死を覚悟してはいたのだが、それでも生き延びられるのであれば生き延びたいと思うのは当然だろう。
ましてや、表には出していなかったが、実際にはケーナは処刑されるよりも前に逃げ出す気満々だった。
それが強引な脱走になるのか、それとも色仕掛けで警備兵の男を引っ掛けて脱走するのか、はたまたそれ以外か……
ともあれ、そんな企みをしていたケーナにとって、違法ではない手段で処刑を回避出来るのであればそれに乗らない手はない。
そんなケーナの叫びに、暇そうに周囲を見ていたビューネも一瞬視線を向ける。
暇そうにしてはいるのだが、実際には刺客が来た時、すぐに反応出来るように周囲の様子を探っているというのが正しい。
もっとも、ビューネは盗賊としてある程度の能力は持っているものの、戦闘力に特化しているタイプだ。

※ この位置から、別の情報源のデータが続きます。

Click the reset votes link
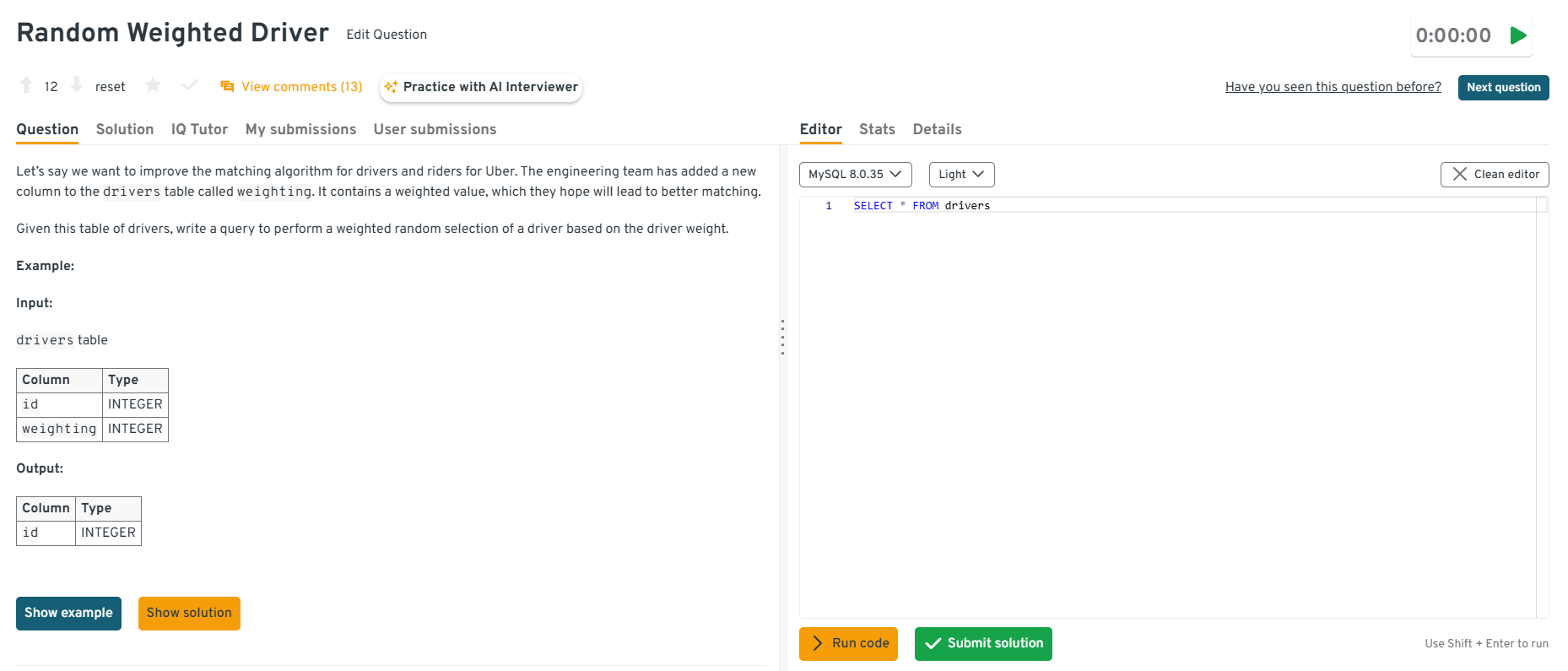Screen dimensions: 1568x671 [110, 87]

セトのように完全に接近してくる相手を察知出来る訳ではない。
それでも盗賊としてヴィヘラよりは周辺の異常を察知する能力が高かった。
そんなビューネも、いきなり叫んだケーナの言葉には思わず視線を向けてしまったのだろう。
すぐに再び周囲の様子を探り始める。
「随分と決断が早かったわね。まぁ、こっちもそれは嬉しいんだけど。……それで、改めて聞くけど諜報部隊に入るということでいいのね?」
「ええ。処刑にならないのなら、それでいいわ。……少し、その諜報部隊というのは気になるけど」
少し前から、ギルムの諜報部隊は飛躍的に力を増したという噂は、裏社会の人間としてケーナも知っている。
まさか自分がそこに入ることになるとは思わなかったが、それだけにその諜報部隊というのがどのような存在なのかは気になった。
「何でも、レイが紹介してギルムの領主が引き抜いたらしいわよ?」
「……あの坊や、どこにでも顔を出してるのね」
呆れたように呟くケーナに、ヴィヘラは否定する言葉を持たない。
それは間違いのない事実であると、レイと共に行動していれば思い知ることになるからだ。
「ん!」
そんな中、不意にビューネが声を上げる。
緊張が混ざったその声は、現在何が起きてるのかを如実に示していた。